#### WORK TO COMPLETE:
Leave out all pictures while repeating the records exactly and completely.

#### RECORD SET:
((
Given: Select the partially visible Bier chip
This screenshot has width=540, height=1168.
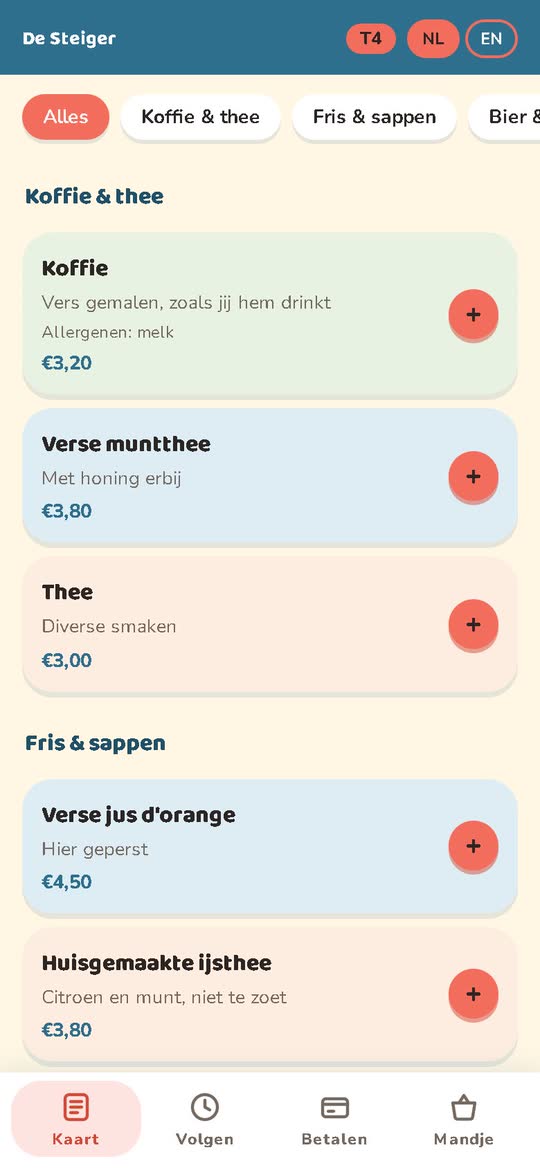Looking at the screenshot, I should 504,117.
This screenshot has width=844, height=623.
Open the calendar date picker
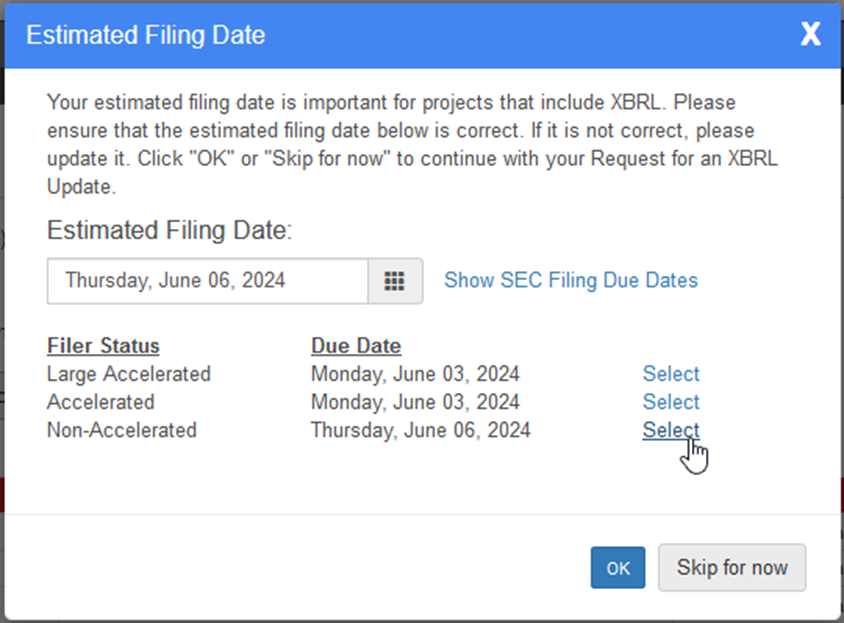point(395,281)
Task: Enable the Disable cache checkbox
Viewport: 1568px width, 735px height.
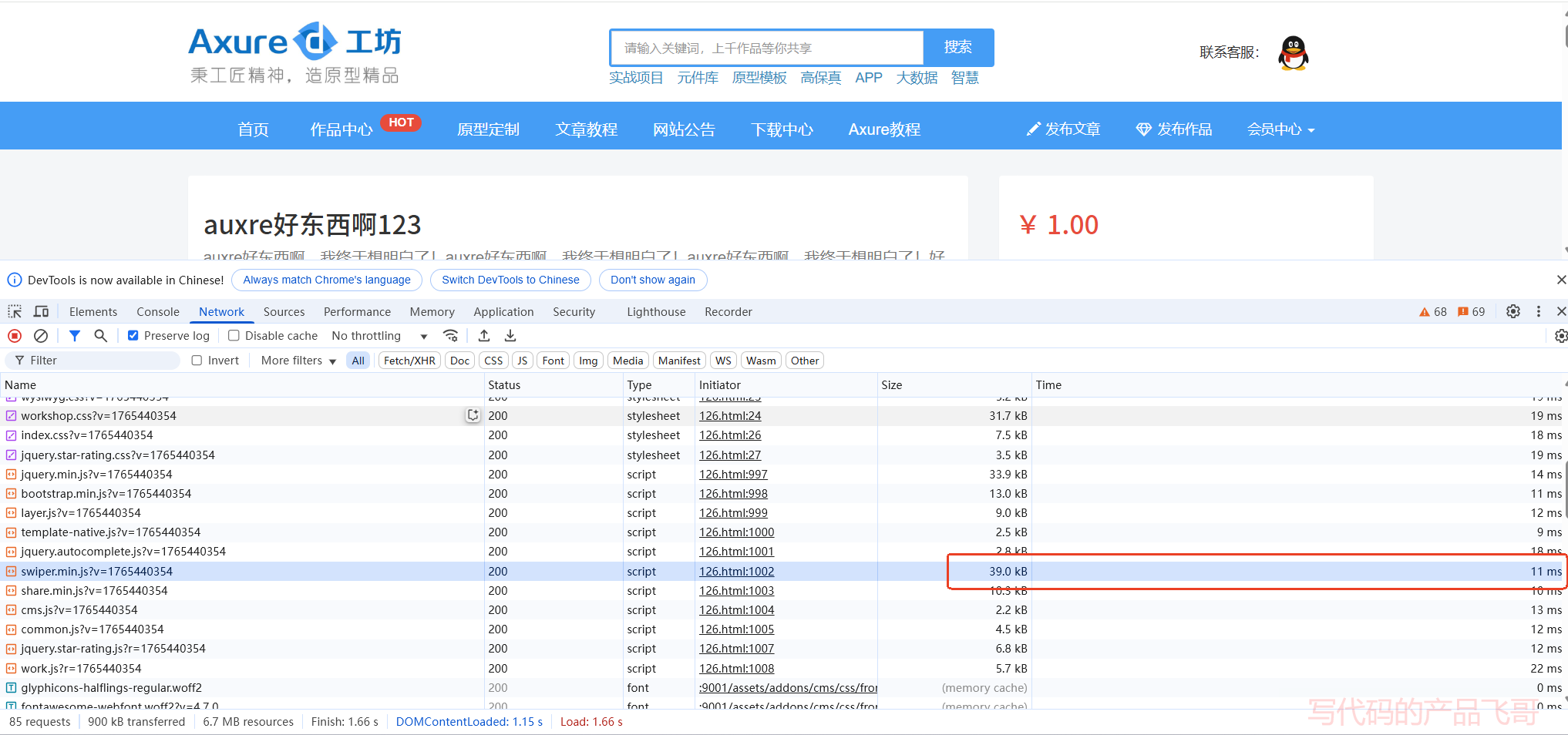Action: (234, 336)
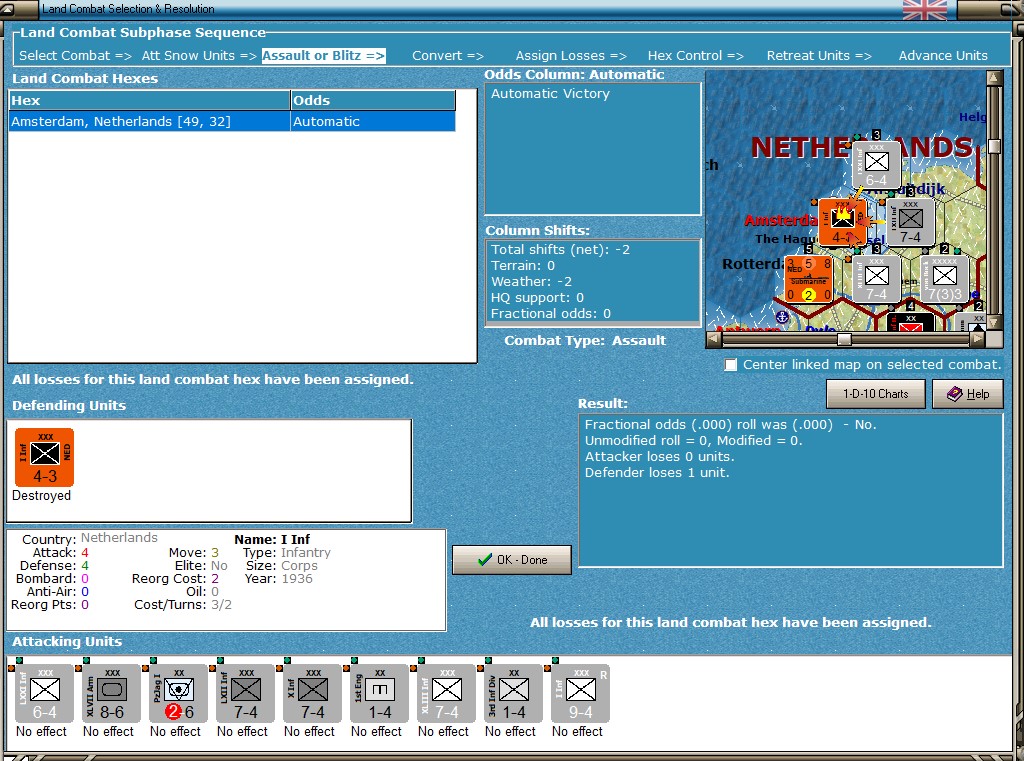Click the map scroll left arrow
Viewport: 1024px width, 761px height.
[714, 339]
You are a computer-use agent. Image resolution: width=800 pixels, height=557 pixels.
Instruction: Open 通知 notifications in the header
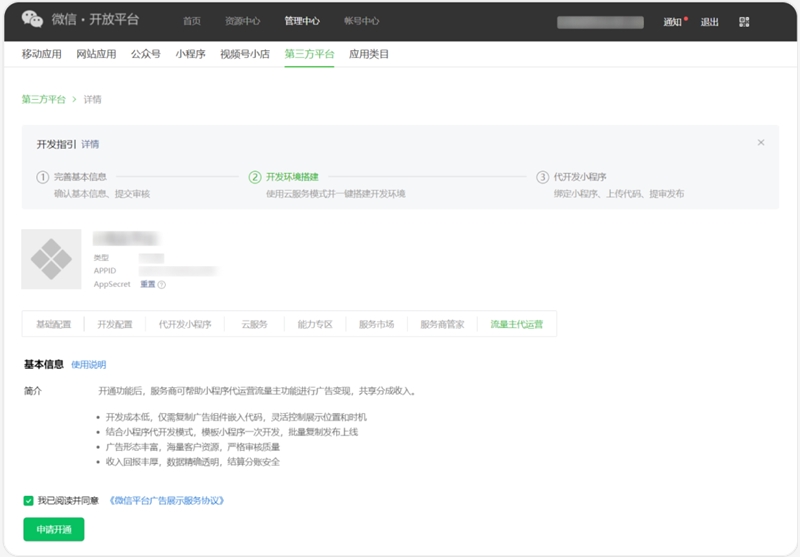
))
#### ANSWER TO THIS EXERCISE:
Given: Select the partially visible Bier chip
This screenshot has width=540, height=1168.
Looking at the screenshot, I should 504,117.
This screenshot has width=844, height=623.
Open the calendar date picker
point(395,281)
Task: Enable the Disable cache checkbox
Viewport: 1568px width, 735px height.
Action: (234, 336)
Click the map scroll left arrow
Viewport: 1024px width, 761px height.
[714, 339]
You are a computer-use agent. Image resolution: width=800 pixels, height=557 pixels.
Instruction: Open 通知 notifications in the header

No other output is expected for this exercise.